Except, I don’t know how. Jasper’s not wrong. Dredyn should have told us—should have trusted us months ago when he finally found out the truth about his father. Or even years ago when he overheard his father talking. Jasper is truly hurt by Dredyn, and I am too, in a way.

But Dredyn’s not wrong either. He was protecting us the only way he knows how—by keeping up in the dark until he could guarantee a plan where we wouldn’t all end up dead. The Syndicate doesn’t fuck around, and Dredyn’s been playing the long game.

They’re both right, they’re both justified, and they’re both tearing each other apart.

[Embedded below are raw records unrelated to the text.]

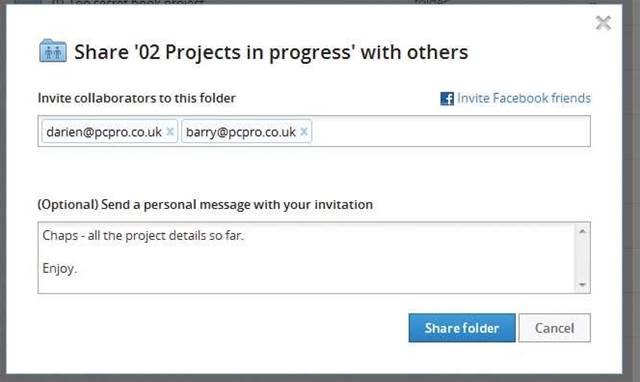Click the empty space in the collaborators field

tap(449, 131)
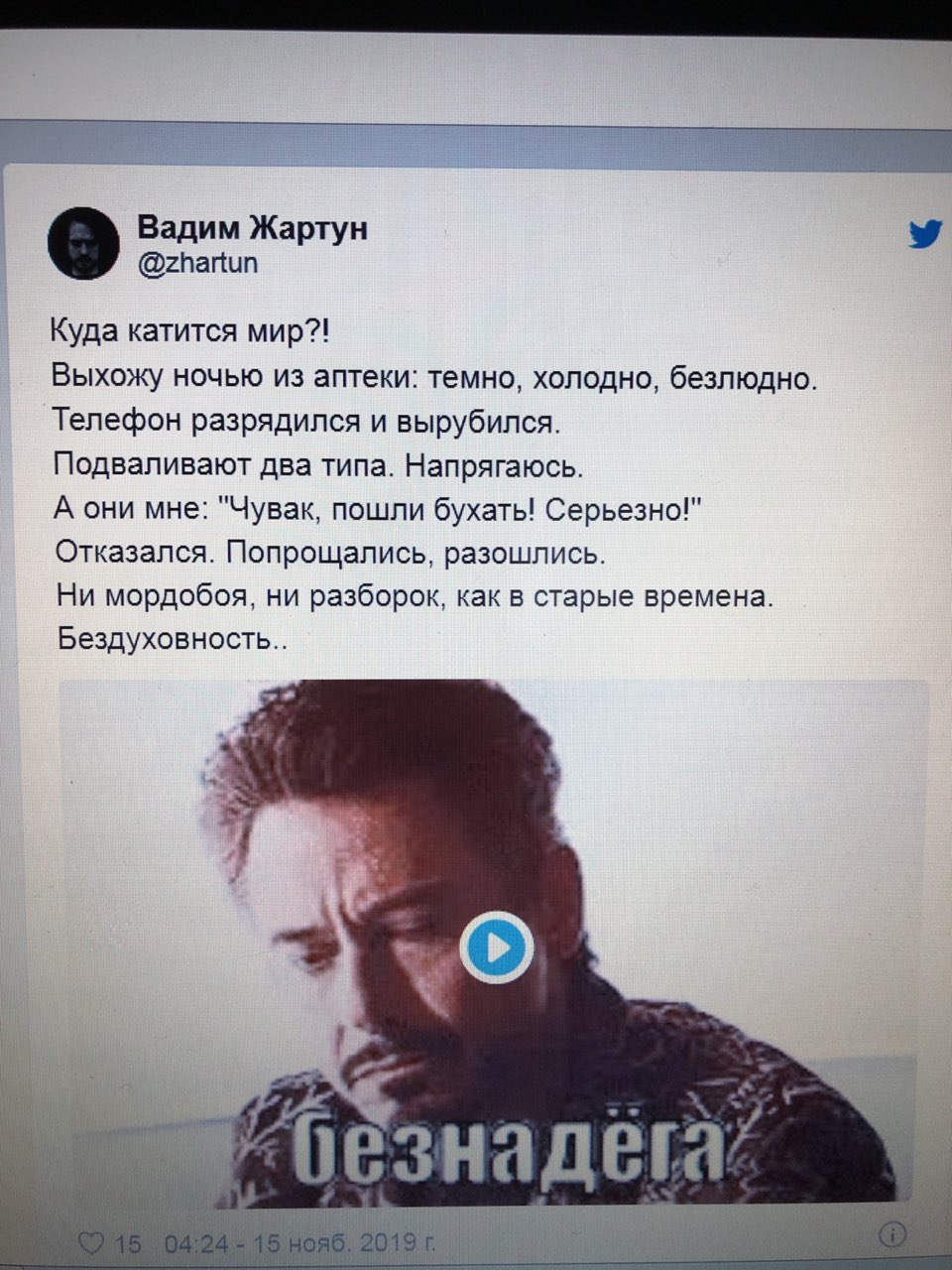Image resolution: width=952 pixels, height=1270 pixels.
Task: Like the tweet with heart icon
Action: tap(90, 1241)
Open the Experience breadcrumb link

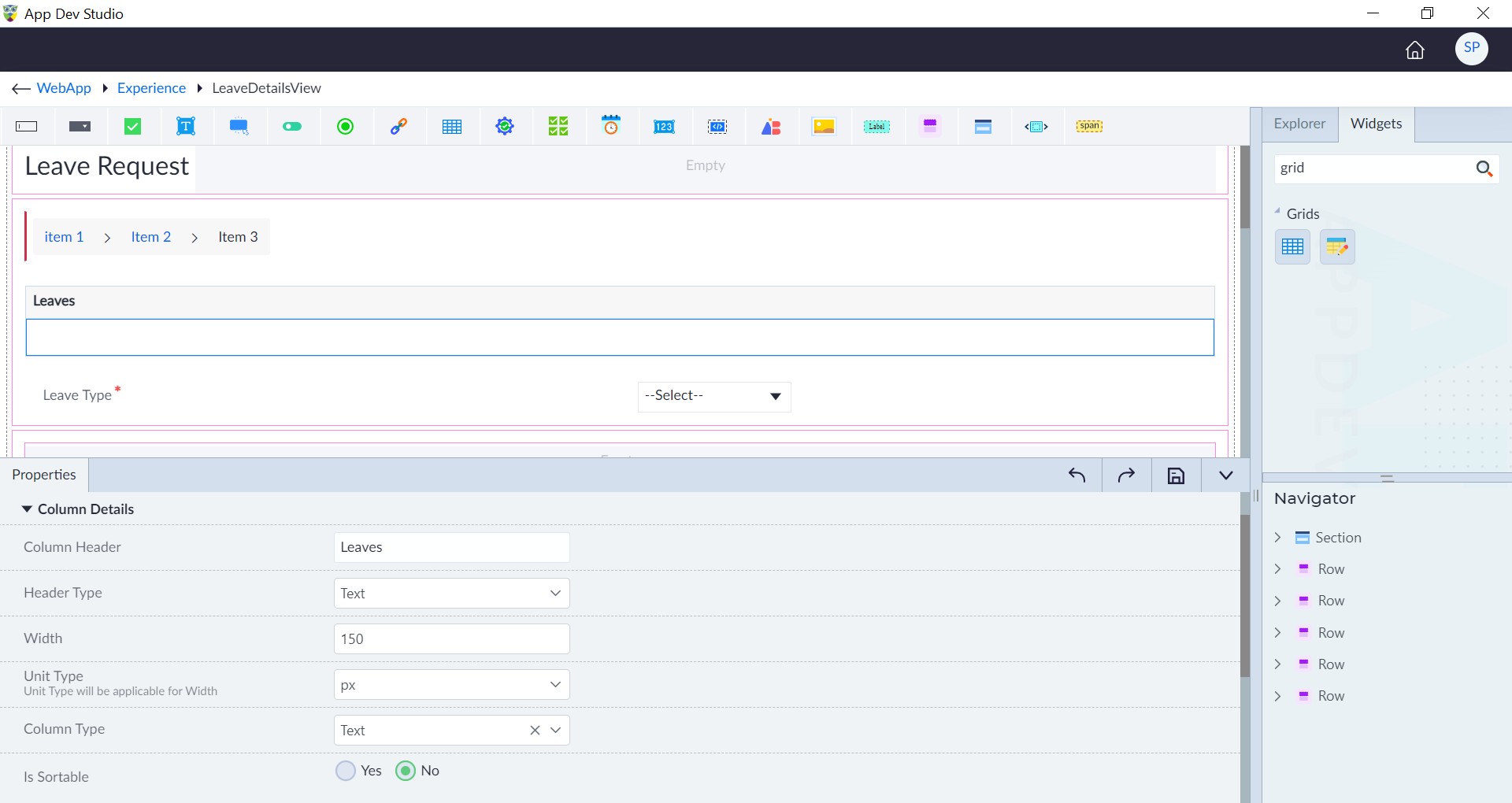point(151,88)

I grab a glass from the cabinet, fill it with water I don’t want, and down it like it might help. It doesn’t. Nothing helps. My hands are shaking.

The glass slips.

I don’t mean to drop it. Don’t mean for it to shatter against the edge of the sink, sending shards scattering across the counter. My hand shoots out on instinct to catch it, and pain flares bright and immediate across my palm.

I stare down at the blood welling up between my fingers, dark red against pale skin, and feel... nothing. All I feel is numb, detached. Like I’m watching it happen to someone else.

“Talon?”

Mara’s voice cuts through the fog, and I blink, focusing on her as she appears in the doorway. Her eyes go wide when she sees my hand.

“Shit, what did you do?” She’s across the kitchen in seconds, reaching for my wrist.

“Dropped a glass.” My voice sounds distant even to my own ears. “I’m fine.”

“You’re bleeding.”

“Yeah. I noticed.”

She pulls me toward the sink, running cold water over my hand despite my half-hearted protest. The sting brings me back to myself, sharpening the edges of reality until I can’t hide behind the numbness anymore.

“Talon, what’s going on?”

“Nothing. Just clumsy.”

“Bullshit.” She turns off the water, grabs a clean towel, and presses it against my palm with more care than I probably deserve. “You’re the least clumsy person I know. Talk to me.”

I laugh, but it comes out bitter. “What’s there to talk about? My two best friends are ripping each other apart and I don’t know how to stop it.”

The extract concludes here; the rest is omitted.